• [READING PASSAGE]
+++++
About

I’m a postdoctoral fellow at Harvard University as part of the Harvard Data Science Initiative, and I’m also an affiliate with the Laboratory for Information & Decision Systems (LIDS) at MIT. I work on understanding and improving the implicit world models learned by generative models in AI. I aim to formalize the concept of recovering a world model, derive methods to evaluate recovery, and build procedures to improve models. I study these questions both in traditional AI domains and also in the social sciences, where many applications center on making accurate inferences about structure.

I completed my PhD in computer science at Columbia University, where I was advised by David Blei. During my PhD, I was an NSF GRFP Fellow and Cheung-Kong Innovation Doctoral Fellow. I also interned at Google AI and Facebook AI Research. Upon graduating, I received the Morton B. Friedman Memorial Prize for excellence in engineering.

Here is my curriculum vitae. Here is a video I recorded about the methods I’ve worked on to evaluate world models, and here are articles from the Wall Street Journal and Quanta Magazine about this work.

Email: kvafa AT g.harvard.edu

Research Overview

In one line of research, I build tools to extract the implicit world models of generative models. In another line of work, I focus on real-world robustness and building models that have enough structure to support complex, real-world use-cases like decision-making. As an application, I’m interested in building foundation models for statistical estimation problems, especially in the social sciences, where many questions are concerned with measurement and latent structure.
+++++
• [DATA ROWS]
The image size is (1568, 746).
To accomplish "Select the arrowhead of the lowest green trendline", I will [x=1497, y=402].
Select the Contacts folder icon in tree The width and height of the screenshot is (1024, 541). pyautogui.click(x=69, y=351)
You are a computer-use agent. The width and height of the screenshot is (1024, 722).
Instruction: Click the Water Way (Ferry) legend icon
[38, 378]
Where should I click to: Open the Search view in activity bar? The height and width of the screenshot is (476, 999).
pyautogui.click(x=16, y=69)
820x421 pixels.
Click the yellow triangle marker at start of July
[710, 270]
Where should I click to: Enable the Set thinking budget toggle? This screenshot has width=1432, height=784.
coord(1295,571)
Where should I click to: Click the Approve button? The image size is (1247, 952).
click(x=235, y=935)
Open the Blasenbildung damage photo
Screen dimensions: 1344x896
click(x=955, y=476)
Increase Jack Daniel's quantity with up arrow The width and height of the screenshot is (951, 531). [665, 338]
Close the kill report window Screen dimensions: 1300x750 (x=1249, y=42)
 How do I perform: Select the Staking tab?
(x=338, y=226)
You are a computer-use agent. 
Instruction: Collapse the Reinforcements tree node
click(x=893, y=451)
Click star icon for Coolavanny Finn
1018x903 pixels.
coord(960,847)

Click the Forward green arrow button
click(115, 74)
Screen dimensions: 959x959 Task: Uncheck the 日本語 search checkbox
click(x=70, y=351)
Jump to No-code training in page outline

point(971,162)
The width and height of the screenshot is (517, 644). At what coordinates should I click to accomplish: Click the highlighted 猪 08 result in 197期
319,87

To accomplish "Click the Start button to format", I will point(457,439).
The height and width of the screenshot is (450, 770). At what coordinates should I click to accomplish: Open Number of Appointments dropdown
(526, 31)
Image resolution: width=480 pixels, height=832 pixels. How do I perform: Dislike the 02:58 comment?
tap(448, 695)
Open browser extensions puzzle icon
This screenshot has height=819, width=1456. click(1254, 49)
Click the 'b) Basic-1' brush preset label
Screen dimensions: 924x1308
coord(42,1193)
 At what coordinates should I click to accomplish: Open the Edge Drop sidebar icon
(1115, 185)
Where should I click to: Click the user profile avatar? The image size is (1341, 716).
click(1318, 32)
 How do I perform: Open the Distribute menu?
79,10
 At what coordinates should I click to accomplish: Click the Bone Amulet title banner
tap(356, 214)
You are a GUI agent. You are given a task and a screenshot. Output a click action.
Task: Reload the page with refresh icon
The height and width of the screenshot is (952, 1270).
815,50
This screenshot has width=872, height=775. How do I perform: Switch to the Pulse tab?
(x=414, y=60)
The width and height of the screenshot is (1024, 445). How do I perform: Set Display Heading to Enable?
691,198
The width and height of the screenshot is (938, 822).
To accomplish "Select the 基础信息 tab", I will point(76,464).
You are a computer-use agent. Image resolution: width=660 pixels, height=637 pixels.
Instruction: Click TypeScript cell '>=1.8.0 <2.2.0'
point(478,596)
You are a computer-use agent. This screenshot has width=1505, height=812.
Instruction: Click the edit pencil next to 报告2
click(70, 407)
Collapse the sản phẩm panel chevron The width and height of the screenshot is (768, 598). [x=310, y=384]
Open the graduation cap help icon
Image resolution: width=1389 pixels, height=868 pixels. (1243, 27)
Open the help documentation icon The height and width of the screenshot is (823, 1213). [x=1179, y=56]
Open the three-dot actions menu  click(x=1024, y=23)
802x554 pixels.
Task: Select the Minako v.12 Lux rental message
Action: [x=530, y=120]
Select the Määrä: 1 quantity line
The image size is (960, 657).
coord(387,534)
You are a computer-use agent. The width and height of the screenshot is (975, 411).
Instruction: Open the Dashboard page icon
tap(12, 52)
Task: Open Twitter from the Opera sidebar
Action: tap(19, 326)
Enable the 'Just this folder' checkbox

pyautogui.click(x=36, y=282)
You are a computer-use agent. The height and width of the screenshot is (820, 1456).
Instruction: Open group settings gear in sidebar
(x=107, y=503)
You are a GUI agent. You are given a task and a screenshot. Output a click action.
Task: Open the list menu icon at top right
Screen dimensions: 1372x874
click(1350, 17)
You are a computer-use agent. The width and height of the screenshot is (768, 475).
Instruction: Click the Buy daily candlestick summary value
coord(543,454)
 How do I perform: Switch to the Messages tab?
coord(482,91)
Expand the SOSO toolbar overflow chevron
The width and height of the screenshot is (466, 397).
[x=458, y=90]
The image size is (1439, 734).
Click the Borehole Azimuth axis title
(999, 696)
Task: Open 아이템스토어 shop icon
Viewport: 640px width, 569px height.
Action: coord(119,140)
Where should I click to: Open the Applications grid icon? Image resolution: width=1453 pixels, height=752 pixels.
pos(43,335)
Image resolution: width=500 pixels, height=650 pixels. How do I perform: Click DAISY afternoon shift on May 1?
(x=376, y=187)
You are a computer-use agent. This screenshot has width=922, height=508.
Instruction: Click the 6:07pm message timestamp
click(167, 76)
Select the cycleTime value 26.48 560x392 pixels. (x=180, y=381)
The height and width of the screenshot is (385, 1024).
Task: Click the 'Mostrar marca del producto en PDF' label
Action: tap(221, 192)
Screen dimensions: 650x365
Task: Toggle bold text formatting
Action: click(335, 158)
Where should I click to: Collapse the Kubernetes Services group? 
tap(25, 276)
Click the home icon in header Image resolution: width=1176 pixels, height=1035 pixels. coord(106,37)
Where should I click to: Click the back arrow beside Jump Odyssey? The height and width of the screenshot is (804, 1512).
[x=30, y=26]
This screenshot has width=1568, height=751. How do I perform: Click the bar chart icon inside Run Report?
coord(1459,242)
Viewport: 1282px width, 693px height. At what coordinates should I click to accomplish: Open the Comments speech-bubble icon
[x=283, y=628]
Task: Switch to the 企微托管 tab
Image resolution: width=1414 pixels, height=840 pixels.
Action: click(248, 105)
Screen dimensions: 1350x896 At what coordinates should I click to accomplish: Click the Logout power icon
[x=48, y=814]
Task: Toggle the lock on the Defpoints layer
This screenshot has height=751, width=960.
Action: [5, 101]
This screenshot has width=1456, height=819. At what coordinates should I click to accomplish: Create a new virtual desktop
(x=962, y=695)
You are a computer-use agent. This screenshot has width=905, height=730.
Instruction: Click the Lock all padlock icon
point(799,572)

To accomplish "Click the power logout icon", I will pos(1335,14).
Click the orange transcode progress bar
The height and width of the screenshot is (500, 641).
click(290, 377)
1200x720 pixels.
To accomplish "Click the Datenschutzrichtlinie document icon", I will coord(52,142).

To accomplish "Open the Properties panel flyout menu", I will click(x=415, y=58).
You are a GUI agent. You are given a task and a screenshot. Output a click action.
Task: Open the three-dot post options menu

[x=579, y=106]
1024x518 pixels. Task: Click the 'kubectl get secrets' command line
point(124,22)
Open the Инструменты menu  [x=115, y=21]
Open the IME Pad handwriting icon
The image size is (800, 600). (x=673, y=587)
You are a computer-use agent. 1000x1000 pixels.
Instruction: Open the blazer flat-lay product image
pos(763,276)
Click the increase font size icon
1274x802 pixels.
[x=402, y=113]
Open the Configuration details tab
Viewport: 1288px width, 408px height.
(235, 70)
+++++
Answer these questions from the About page.
(a) At which university was the PhD in computer science completed, and who was the advisor?
(b) What prize was received upon graduating?
(c) With which laboratory at MIT is the author an affiliate?

(a) Columbia University; David Blei.
(b) The Morton B. Friedman Memorial Prize for excellence in engineering.
(c) The Laboratory for Information & Decision Systems (LIDS).